How many credit cards should you hold simultaneously?

    The question of how many credit cards is one too many to have often does the rounds amongst existing and potential credit card users. Looking at it practically, having just one credit card is more than enough to live a decently good lifestyle, enabling you to purchase several of your favourite items or services. Moreover, having a single credit card and will prevent you from piling up unnecessary debt more often than not. Why are multiple cards necessary then? Say your income is relatively high and your average purchases are far greater in comparison to a person with a decent income. Do multiple cards become necessary then? Well, let’s find out!

    As a matter of fact, there really doesn’t exist magical number for the number of credit cards you should actually hold. Having multiple credit cards in your name comes with a set advantages as well as disadvantages. But do the positives outweigh the negatives? How do banks and credit institutions view multiple credit cards existing under a single individual’s name?

    As a credit card user, you must understand that your credit score isn’t impacted merely because you have multiple cards. There are several factors that account for a good or bad credit score and having multiple credit cards can actually help you improve your score. Let us find out how!

    How do multiple credit cards positively impact credit scores?

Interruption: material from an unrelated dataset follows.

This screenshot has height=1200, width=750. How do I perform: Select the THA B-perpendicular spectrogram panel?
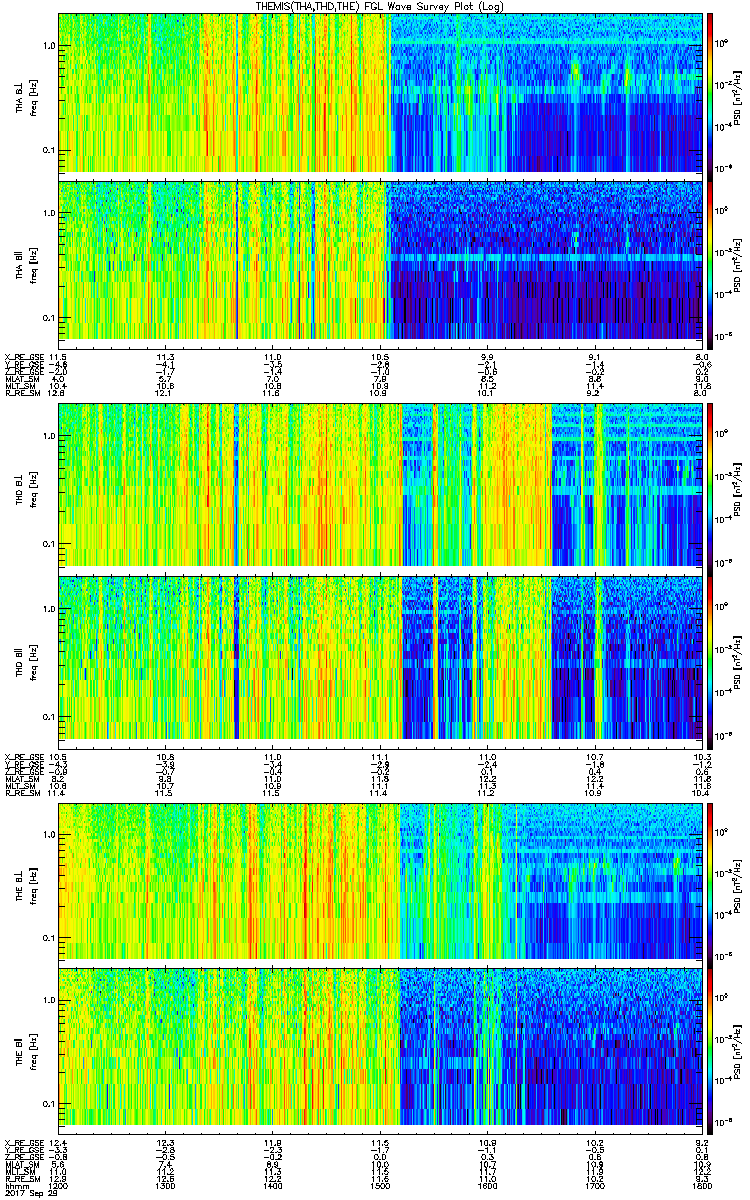tap(380, 92)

    The fundamental questions underlying credit card usage are the impact of purchases on credit scores and how credit scores can be improved. Let’s say you have three credit cards. It basically means that your line of credit or your credit limit is high, considering each of the three cards has an individual credit limit corresponding to at least 1.5-2 times your monthly income. Credit institutions evaluate your credit handling ability by looking at what percentage of allotted credit you’ve used. Using about 30% of your total allocated credit is a healthy indicator. While minimal usage is one factor that influences your credit score, there are other factors as well. Let us look at them.

    • Payment histories are a dominant factor that influence your credit score and make up for about 35% of your score. Factors considered include late payments, defaults, making just the minimum payment for several months, etc.
    • Next, the total amount of debt owed by you makes up for 30% of your score. This is where the aspect of holding multiple credit cards comes into picture. More the number of cards owned, more the debt. More the debt, more the negative impact on your credit score.
    • Note that just having multiple credit cards does not mean you are going to end up landing in debt trouble. Having just one card and piling up uncontrolled debt on that can be equally detrimental.
    • The other factors that determine your credit score are your credit history, the type of credit availed and used, and new credit availed. Credit cards, multiple or single, also come under the type of credit used.

    As mentioned earlier, having multiple credit cards and using them judiciously with careful and effective planning is certain to benefit you. For the sake of clarification, judicious usage would literally mean that you’ve used not more than 1/3rd of your total allocated credit and make all your payments on time. The fact that you have three cards implies that you have a larger allocated credit limit. Controlling your usage would mean you’ve used a lesser percentage of your credit against the total available credit, giving your credit score a sound boost. However, coming to think of it, having just one card and overshooting the credit limit is going to bad as well.

    Related Read: How to prioritize multiple credit cards repayment

    So how many credit cards should you actually have?

    It is advisable that you don’t possess more than 4 credit cards as there’d indubitably come a point when your debt will spiral out of control if you don’t exercise restraint in credit usage. Moreover, at a psychological level, more the number of cards translates to a larger combined credit limit, leading you to entertain profligacy in spending. A good way to maintain a healthy debt profile is to convert the balance on one card (if it is way too much) into flexible monthly payments and make sure you use your other cards scarcely. Multiple credit cards come with their own set of advantages and disadvantages and it is up to you to choose how you’d like to use them.